- [WHAT IS REQUIRED] Rewrite the stretch of the cache coherency post from "On Thursday 20" through "implements this case.", changing "sound driver" to "audio driver".

- [TEXT SECTION]
************
[Milkymist-devel] New repositories

Sébastien Bourdeauducq sebastien.bourdeauducq at lekernel.net
Fri Aug 21 03:44:58 PDT 2009


Hi,

On Thursday 20 August 2009 13.58.18 Takeshi MATSUYA wrote:
> I think memory cache problem (between L1 and L2).

When booting Linux all memory accesses are done by the CPU, and go through the 
whole cache hierarchy. You only have cache coherency problems when different 
peripherals access the memory in different ways.

For example, if a peripheral does a DMA write through the L2 cache, you must 
invalidate the L1 cache before reading that data, or you may read an old value 
that is in the cache instead of the up-to-date value written by the 
peripheral. You can have a look at the source code of the sound driver 
(demo/snd.c) which implements this case.

From the CPU, you have only one case of cache coherency problem - when the 
code is self-modifying, because the CPU has separate instruction and data 
cache with no form of hardware cache coherence protocol between them. You can 
write code to memory which is not updated in the instruction cache, and then 
when you try to execute it, the CPU still gets the old instructions from the 
instruction cache. To prevent this, the instruction cache is invalidated 
before running the code (see bios/boot.c l.35 for an example).
************
- [INFORMATION PROVIDED]
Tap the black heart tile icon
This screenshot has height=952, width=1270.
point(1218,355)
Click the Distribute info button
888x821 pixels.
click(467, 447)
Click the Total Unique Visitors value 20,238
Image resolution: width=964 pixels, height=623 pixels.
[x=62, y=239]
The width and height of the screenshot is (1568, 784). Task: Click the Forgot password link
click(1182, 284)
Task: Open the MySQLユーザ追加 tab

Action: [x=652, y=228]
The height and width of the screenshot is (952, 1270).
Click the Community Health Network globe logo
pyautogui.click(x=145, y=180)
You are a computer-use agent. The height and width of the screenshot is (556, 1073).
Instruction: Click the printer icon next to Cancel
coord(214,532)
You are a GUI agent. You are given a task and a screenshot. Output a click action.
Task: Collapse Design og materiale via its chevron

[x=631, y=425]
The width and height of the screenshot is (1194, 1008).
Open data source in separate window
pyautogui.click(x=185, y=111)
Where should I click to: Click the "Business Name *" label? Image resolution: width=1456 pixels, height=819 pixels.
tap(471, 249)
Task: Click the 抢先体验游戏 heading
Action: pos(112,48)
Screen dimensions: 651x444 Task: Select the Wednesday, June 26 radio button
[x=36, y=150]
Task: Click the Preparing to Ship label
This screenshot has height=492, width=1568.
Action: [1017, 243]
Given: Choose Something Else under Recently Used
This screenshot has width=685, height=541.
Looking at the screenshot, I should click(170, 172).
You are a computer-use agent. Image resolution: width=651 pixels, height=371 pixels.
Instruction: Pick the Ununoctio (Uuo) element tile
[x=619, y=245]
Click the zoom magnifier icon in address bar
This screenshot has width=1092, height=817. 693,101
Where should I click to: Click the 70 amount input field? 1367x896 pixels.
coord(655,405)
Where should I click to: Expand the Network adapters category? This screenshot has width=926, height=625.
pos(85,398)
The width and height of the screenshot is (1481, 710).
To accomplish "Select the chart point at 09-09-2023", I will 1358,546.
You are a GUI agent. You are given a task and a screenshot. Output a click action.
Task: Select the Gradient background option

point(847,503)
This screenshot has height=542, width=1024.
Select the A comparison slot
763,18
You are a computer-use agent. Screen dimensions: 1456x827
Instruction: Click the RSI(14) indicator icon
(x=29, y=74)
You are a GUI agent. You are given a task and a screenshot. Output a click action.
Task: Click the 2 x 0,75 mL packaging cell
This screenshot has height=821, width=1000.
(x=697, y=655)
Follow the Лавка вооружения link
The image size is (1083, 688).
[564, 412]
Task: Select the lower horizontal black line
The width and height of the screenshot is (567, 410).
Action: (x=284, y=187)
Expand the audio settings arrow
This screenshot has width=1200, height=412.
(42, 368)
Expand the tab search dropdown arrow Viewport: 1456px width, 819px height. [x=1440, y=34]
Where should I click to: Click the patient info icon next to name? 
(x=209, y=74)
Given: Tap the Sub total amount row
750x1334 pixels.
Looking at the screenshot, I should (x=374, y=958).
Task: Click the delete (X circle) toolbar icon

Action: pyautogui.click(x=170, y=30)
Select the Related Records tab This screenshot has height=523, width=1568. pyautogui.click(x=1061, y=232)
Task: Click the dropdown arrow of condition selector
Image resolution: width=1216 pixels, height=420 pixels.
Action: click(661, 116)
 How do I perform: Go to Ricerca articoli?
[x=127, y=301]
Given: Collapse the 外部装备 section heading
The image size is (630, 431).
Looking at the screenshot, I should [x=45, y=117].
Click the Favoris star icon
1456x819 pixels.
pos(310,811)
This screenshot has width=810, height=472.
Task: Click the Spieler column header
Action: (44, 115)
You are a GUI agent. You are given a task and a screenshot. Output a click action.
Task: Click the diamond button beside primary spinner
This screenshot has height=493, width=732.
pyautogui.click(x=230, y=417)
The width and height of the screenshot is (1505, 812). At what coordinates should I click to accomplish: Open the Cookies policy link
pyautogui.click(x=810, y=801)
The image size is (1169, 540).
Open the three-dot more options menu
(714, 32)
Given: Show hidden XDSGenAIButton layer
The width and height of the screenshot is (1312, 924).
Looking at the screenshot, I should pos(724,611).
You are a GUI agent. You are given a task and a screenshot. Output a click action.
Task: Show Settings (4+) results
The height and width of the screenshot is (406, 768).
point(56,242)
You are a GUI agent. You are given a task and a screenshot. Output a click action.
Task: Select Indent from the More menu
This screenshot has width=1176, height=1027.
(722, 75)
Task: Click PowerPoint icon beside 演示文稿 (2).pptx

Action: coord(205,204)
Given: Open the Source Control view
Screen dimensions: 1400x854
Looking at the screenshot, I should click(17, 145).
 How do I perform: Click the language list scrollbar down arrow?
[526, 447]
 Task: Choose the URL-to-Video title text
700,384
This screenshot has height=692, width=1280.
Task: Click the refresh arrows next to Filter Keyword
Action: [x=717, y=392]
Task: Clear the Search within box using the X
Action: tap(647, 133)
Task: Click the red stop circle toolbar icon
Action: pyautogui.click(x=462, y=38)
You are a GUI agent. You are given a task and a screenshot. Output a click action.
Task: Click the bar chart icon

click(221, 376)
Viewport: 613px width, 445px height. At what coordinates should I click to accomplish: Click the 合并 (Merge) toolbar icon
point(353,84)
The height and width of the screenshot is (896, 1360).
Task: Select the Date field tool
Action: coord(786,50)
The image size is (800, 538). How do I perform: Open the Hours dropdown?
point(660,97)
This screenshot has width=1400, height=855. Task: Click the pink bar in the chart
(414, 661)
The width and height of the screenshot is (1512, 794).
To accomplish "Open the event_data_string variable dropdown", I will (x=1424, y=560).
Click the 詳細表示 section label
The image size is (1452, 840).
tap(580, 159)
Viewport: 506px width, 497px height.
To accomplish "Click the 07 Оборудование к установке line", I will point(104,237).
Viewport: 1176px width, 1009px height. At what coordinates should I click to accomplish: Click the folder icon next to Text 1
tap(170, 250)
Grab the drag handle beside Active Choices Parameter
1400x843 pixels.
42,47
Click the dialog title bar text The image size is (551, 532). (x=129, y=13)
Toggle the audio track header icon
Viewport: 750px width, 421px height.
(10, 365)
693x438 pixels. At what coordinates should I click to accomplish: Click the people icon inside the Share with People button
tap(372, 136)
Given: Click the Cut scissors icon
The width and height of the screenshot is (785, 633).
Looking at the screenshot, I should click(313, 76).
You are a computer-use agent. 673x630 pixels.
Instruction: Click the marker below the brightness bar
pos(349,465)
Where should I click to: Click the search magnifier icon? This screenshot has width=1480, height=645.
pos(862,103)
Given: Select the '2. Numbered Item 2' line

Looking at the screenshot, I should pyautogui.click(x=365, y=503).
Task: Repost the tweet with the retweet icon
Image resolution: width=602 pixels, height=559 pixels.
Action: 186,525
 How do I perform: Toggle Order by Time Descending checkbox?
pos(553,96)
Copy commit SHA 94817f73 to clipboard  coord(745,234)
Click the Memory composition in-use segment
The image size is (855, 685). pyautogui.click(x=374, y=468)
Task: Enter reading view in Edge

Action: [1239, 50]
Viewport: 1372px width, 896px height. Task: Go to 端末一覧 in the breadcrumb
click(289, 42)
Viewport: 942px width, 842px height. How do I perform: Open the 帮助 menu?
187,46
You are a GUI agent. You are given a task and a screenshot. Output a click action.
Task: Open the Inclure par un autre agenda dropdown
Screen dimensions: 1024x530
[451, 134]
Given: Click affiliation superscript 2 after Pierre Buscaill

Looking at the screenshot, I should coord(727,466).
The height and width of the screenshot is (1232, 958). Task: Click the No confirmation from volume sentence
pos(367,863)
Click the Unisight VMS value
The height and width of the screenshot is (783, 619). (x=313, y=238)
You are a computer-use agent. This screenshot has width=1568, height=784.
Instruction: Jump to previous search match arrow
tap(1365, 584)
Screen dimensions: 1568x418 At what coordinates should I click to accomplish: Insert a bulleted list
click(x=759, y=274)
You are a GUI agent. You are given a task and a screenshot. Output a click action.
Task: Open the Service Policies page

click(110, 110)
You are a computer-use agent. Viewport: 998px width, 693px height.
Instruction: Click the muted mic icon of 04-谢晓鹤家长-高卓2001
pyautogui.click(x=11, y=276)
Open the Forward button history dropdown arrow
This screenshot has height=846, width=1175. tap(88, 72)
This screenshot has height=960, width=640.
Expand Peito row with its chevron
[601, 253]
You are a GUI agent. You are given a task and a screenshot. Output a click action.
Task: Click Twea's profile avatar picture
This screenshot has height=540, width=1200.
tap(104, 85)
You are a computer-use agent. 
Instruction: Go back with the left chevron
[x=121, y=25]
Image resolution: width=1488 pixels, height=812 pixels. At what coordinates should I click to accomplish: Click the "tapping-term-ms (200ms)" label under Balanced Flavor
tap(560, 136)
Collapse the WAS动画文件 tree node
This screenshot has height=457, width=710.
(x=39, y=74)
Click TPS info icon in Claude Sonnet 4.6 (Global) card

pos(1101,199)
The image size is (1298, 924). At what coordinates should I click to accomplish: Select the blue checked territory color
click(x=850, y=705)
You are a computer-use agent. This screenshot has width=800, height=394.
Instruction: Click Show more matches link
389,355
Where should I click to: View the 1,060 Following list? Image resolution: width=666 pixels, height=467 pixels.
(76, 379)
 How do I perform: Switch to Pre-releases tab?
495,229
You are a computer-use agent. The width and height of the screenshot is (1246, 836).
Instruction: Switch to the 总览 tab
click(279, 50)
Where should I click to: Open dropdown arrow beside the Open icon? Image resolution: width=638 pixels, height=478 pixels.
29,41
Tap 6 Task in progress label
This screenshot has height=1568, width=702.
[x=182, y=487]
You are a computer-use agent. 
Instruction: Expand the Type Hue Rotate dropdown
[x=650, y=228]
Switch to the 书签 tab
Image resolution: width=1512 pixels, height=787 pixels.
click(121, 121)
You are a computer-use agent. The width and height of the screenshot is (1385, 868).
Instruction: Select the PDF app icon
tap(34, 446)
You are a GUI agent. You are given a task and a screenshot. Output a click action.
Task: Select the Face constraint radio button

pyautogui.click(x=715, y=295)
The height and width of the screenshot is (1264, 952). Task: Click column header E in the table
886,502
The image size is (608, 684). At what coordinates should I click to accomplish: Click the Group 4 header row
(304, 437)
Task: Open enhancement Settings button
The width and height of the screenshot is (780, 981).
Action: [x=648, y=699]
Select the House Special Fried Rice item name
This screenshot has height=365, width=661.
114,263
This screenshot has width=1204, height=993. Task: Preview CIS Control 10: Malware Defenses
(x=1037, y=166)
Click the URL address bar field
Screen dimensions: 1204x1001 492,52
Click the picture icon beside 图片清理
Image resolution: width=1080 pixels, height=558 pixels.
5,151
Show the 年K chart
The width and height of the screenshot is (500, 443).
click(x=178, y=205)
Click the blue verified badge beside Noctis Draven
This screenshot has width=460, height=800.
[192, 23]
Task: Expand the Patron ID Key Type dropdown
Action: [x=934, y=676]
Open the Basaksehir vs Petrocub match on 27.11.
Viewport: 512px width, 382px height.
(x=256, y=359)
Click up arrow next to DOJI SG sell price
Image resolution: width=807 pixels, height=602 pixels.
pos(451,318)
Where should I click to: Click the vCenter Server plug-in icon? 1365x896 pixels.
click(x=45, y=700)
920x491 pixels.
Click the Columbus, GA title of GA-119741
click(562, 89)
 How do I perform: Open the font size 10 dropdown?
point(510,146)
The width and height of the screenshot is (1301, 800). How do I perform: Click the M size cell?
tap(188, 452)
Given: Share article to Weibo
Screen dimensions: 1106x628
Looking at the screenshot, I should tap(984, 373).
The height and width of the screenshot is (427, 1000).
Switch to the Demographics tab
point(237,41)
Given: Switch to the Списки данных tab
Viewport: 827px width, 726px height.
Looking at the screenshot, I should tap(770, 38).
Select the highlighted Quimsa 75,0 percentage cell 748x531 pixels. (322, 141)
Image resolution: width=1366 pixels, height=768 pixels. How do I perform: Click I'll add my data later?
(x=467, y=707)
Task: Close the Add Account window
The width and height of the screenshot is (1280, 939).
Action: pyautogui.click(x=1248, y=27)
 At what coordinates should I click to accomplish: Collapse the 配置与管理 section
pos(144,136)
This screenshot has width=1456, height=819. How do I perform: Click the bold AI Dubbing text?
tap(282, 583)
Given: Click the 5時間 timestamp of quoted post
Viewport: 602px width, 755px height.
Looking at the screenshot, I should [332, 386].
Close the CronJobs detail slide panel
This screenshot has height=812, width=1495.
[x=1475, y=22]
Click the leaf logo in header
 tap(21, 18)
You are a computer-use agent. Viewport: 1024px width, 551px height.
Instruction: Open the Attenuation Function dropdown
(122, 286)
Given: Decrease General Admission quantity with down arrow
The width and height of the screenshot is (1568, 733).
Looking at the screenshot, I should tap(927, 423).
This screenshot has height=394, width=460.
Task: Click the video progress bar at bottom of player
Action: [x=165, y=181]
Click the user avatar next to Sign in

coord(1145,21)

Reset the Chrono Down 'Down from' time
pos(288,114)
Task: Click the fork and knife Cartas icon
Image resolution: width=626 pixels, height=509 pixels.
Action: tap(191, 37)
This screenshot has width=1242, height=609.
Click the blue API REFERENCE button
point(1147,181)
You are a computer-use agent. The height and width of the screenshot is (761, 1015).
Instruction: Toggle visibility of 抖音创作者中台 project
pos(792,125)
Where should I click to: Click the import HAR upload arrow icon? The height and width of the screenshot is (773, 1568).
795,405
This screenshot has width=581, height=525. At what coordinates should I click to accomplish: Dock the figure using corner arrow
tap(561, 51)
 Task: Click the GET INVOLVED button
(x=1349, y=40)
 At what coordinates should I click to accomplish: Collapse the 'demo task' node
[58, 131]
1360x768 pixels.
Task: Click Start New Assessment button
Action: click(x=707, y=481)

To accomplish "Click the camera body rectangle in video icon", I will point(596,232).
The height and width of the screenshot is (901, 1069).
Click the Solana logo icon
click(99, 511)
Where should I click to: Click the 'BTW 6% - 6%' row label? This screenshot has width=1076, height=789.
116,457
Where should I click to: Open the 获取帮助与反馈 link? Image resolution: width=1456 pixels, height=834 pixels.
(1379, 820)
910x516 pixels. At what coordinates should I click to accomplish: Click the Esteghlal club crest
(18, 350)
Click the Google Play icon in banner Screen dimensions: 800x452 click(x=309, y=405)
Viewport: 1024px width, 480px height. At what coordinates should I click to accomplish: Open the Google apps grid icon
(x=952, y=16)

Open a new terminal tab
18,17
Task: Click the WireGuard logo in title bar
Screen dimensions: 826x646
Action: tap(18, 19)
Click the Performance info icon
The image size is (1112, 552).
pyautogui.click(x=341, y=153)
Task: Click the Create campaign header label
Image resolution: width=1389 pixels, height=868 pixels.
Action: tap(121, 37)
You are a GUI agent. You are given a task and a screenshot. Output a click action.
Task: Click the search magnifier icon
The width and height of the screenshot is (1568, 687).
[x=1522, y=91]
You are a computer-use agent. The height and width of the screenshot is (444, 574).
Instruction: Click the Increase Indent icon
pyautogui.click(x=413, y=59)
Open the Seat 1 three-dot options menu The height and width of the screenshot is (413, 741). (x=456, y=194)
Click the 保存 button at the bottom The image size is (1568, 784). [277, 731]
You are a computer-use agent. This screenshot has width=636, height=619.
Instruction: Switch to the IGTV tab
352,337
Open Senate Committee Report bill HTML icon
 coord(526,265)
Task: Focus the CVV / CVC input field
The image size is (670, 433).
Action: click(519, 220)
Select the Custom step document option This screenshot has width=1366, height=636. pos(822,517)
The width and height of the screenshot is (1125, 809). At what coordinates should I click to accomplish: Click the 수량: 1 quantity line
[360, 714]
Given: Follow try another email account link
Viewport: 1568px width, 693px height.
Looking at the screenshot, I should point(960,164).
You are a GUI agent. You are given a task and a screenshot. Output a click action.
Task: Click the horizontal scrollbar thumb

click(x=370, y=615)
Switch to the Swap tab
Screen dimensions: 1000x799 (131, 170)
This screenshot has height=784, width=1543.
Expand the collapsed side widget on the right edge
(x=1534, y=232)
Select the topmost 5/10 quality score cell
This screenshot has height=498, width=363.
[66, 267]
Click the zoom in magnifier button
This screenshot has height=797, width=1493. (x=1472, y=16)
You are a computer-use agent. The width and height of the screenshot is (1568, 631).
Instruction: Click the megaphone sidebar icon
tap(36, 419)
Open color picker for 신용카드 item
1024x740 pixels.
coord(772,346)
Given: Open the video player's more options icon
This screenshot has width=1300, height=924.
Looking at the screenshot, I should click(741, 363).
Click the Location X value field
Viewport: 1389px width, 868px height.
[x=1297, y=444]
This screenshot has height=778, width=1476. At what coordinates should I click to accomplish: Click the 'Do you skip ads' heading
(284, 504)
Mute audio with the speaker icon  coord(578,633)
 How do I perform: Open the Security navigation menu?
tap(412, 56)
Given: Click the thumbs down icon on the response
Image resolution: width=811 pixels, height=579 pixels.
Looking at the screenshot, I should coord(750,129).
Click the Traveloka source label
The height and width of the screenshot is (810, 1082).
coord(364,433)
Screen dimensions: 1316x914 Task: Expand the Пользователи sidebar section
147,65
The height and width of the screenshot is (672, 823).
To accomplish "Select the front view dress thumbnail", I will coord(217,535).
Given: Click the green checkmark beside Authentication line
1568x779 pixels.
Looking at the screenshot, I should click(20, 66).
************
- [OUTPUT FOR THIS TASK]
On Thursday 20 August 2009 13.58.18 Takeshi MATSUYA wrote:
> I think memory cache problem (between L1 and L2).

When booting Linux all memory accesses are done by the CPU, and go through the 
whole cache hierarchy. You only have cache coherency problems when different 
peripherals access the memory in different ways.

For example, if a peripheral does a DMA write through the L2 cache, you must 
invalidate the L1 cache before reading that data, or you may read an old value 
that is in the cache instead of the up-to-date value written by the 
peripheral. You can have a look at the source code of the audio driver 
(demo/snd.c) which implements this case.